As for himself, Sprogis says he has “no other ambitions in sport. I don’t want to go back to an agency, or start my own company. I’ve been through that. I’m modest and realistic enough to understand I don’t bring anything special to the industry as a whole, but I do to the London Lions because of my experience.”


Every federation should be involved in impact investing, and should be looking into corralling sponsors into fighting obesity worldwide


He is, however, “very caught up in ‘impact’ investing,” he says, which he defines as: “Investing in assets that offer measurable social and environmental benefits as well as financial returns.” In particular, he is appalled at the obesity crisis sweeping the world, saying: “I believe there will be a sugar and fast food tax. Those companies will be seen in the same light as tobacco. But there shouldn’t just be a sugar tax, because that money will just go back to government.

“This is high on my agenda, more important than even the London Lions. Every federation should be involved in impact investing, and should be looking into corralling sponsors into fighting obesity worldwide. There is a tremendous obligation to get kids active. Obesity costs governments $2 trillion annually worldwide, according to the WHO, and 39 per cent of adults aged 18 and over were seriously overweight worldwide, and obesity more than doubled between 1980 to 2014. We have a serious worldwide epidemic on our hands and every federation, and agencies, and the IOC in particular, have a moral and ethical obligation to be in the forefront of this fight. Our children’s lives depend on it. Kids eating improperly have hardening of the arteries by the age of 10.

“Instead of wasting billions of dollars each Olympic cycle on wasted stadia, the IOC should spend it on kids’ activity programmes and force sponsors to match their sponsorship dollars with an equal amount for fighting obesity with smart programmes to get kids active. The same can be forced upon official broadcasters of the IOC: to donate free [air]time to promote kids’ activity programmes as well as ads produced free of charge by ad agencies who aim sugar and fat fast foods ads at kids and make tons of  money and then go to sleep every night content with their lives. It’s time Bach and his boys did something progressive and save the Olympic movement and make it really meaningful!”

Sprogis stops short of any call for the IOC to ditch its long-running sponsorship deals with Coca-Cola and McDonalds, saying: “I think they can keep their sponsors, but only if Coke puts a percentage of its ill-gotten gains into programmes developed by the IOC to fight obesity. Getting rid of companies like Coke is tough. So why not use them to help society? It’s more important to use their money for a good cause.”

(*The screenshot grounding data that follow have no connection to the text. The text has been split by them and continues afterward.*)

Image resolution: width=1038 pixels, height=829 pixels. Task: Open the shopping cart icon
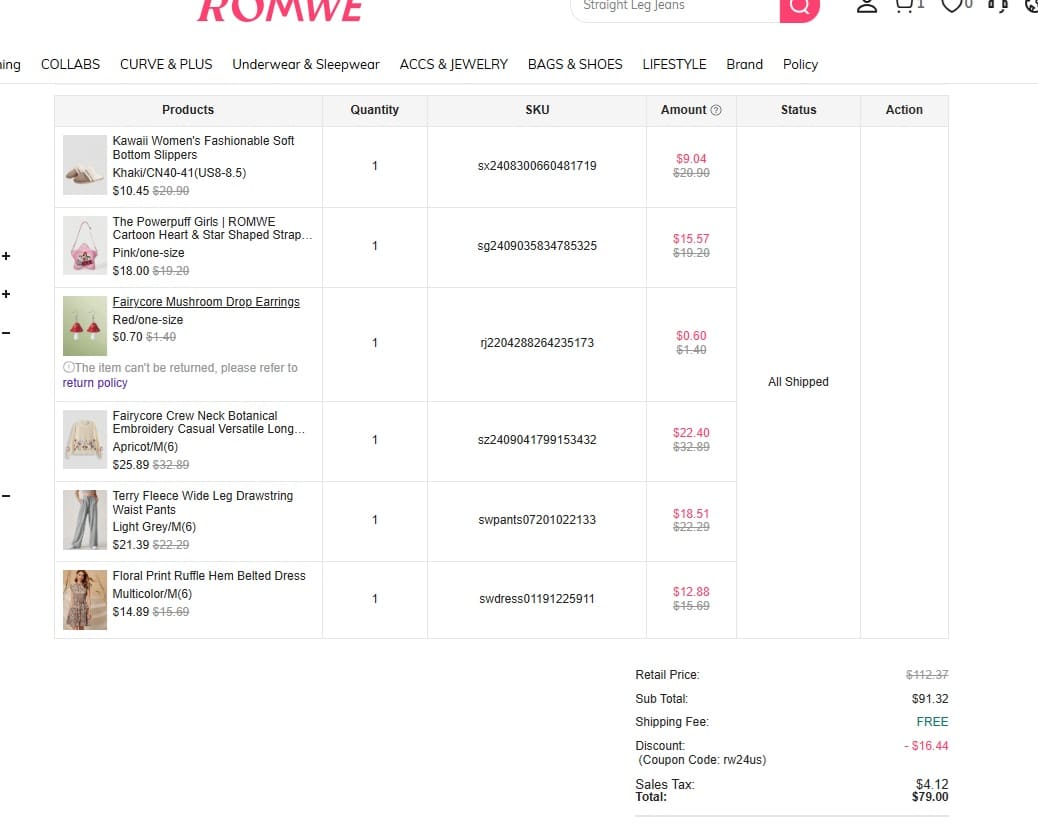point(905,5)
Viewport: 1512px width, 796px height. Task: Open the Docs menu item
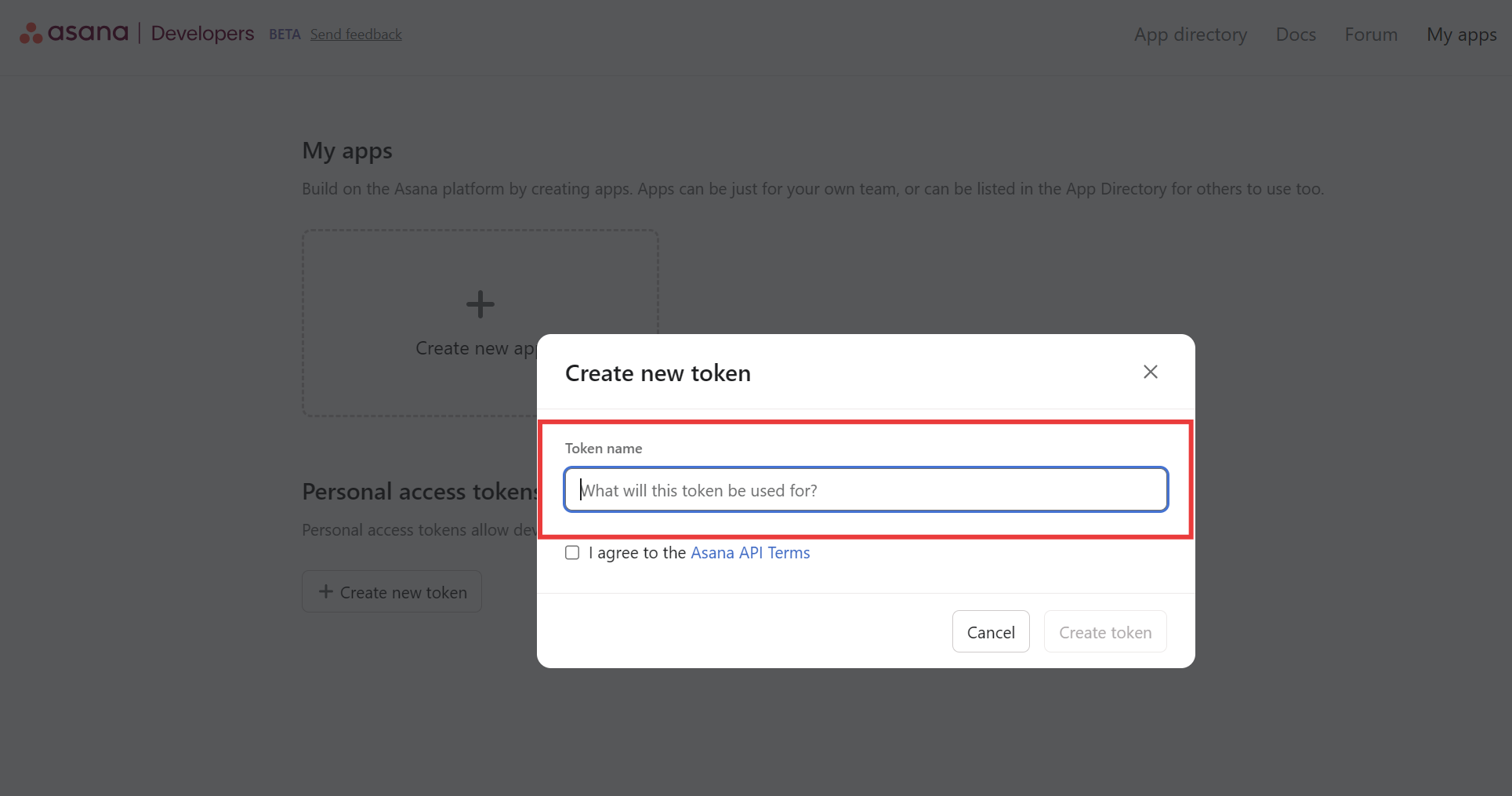(1296, 35)
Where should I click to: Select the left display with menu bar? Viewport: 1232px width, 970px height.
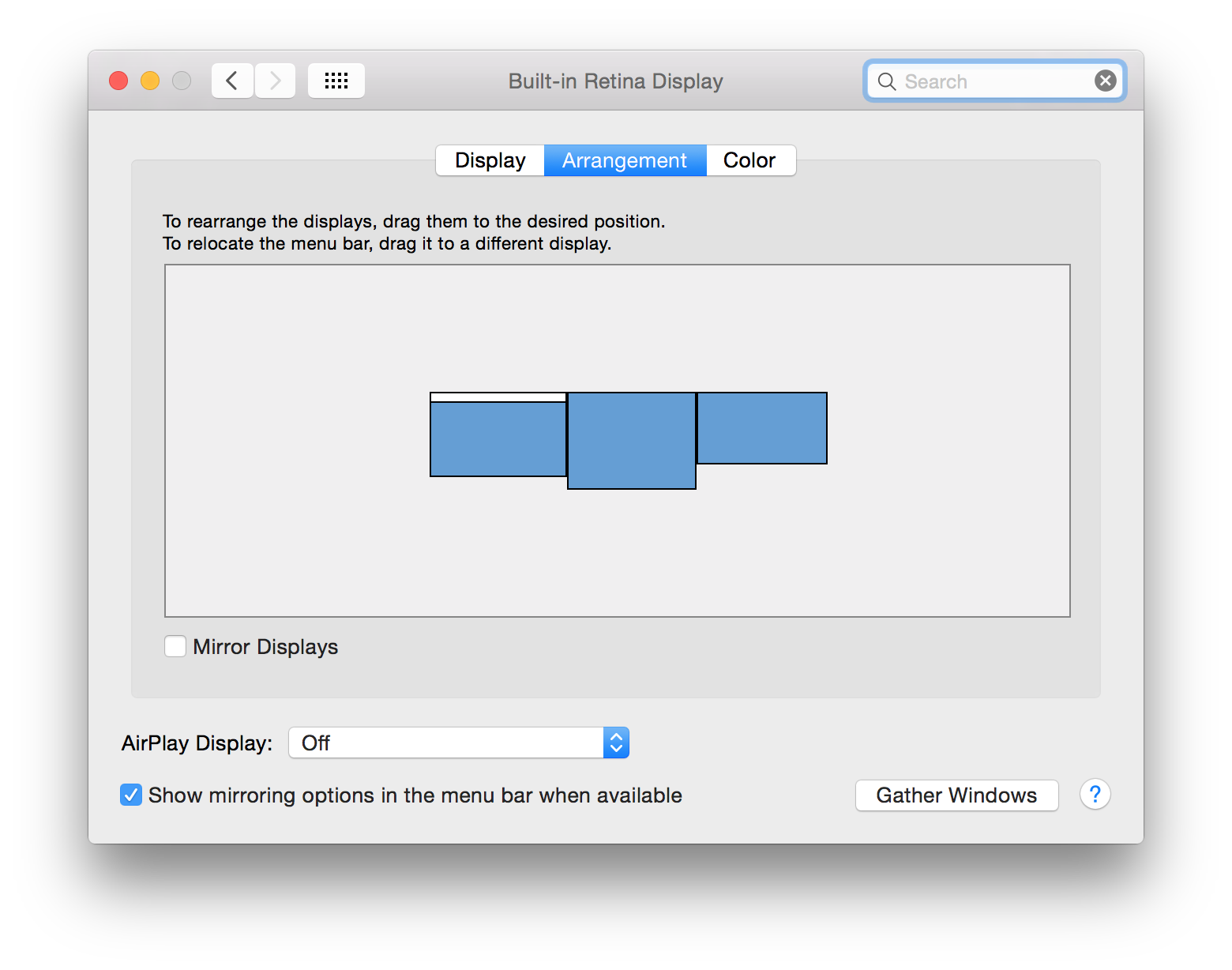498,434
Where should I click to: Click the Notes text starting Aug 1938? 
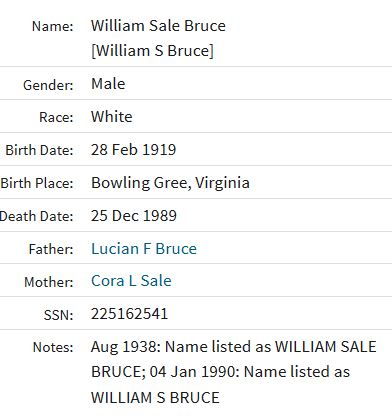(x=234, y=372)
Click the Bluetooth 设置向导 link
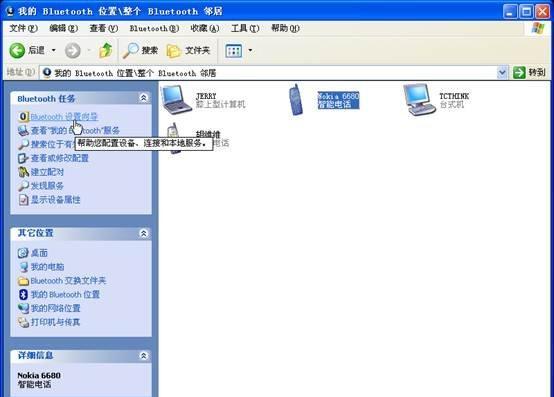 coord(64,117)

Sprogis has the reputation of being spiky and sensitive, but I find him genial enough, albeit with a tendency to try to seize the conversation and steer it down some unexpected byways. Was he liked in his first incarnation in the sports business? “I never got the sense it was of interest to him,” his former colleague says. “He made no effort to be liked. Respected and feared, yes. A good number of staff were in fear of his temper. It was: ‘What are we going to get today?’ He could turn on a sixpence from being overly positive to a rage. There were two sides to him.”

Sprogis himself says: “I don’t care how other people regard me. One of the worst fallacies is to be concerned. They don’t know me, if they judge me from a distance. One thing I’m proud of: I never did a bad deal in my life. I always left a dollar on the table. I was never crooked or devious. No one can say that about me. If they do, they’re liars.”